* [YOUR ASSIGNMENT]
Transcribe the records exactly. Pictures do not belong in the transcription.

* [DATA EXTRACT]
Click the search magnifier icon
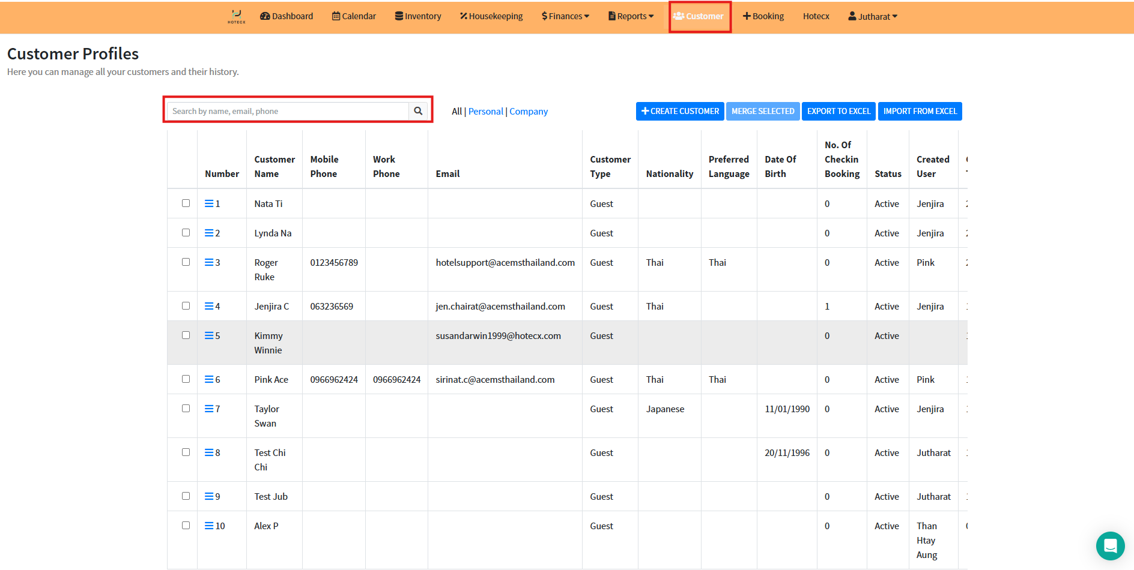The height and width of the screenshot is (570, 1134). pos(418,111)
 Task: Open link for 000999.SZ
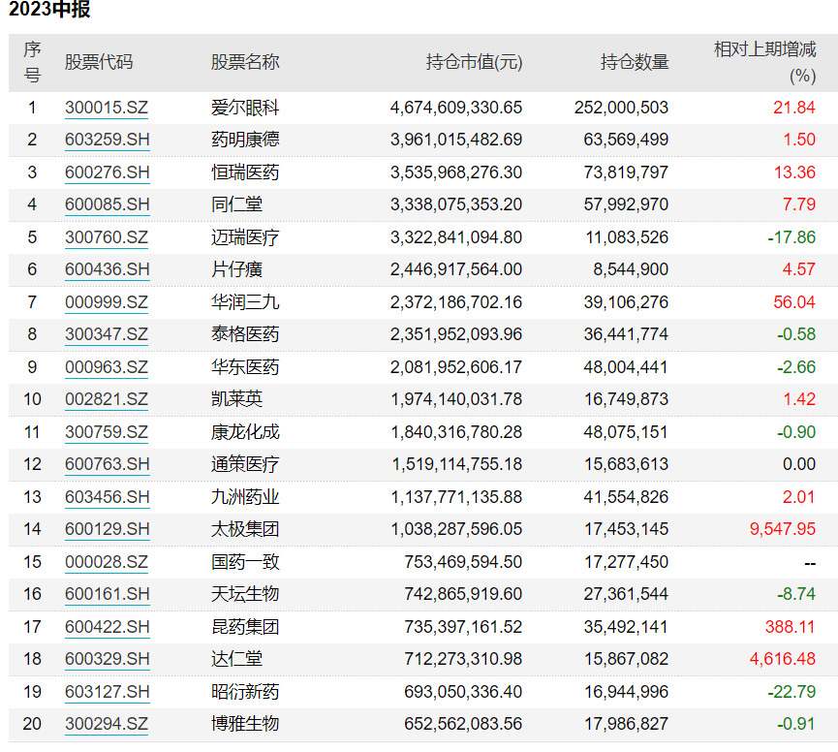coord(107,302)
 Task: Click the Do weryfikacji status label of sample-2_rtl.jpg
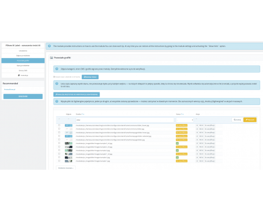coord(182,147)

* [REPLY]
Click the search magnifier icon
The height and width of the screenshot is (570, 1134). pos(418,111)
 Task: Open link for 000999.SZ
coord(107,302)
 Task: Click the Do weryfikacji status label of sample-2_rtl.jpg
coord(182,147)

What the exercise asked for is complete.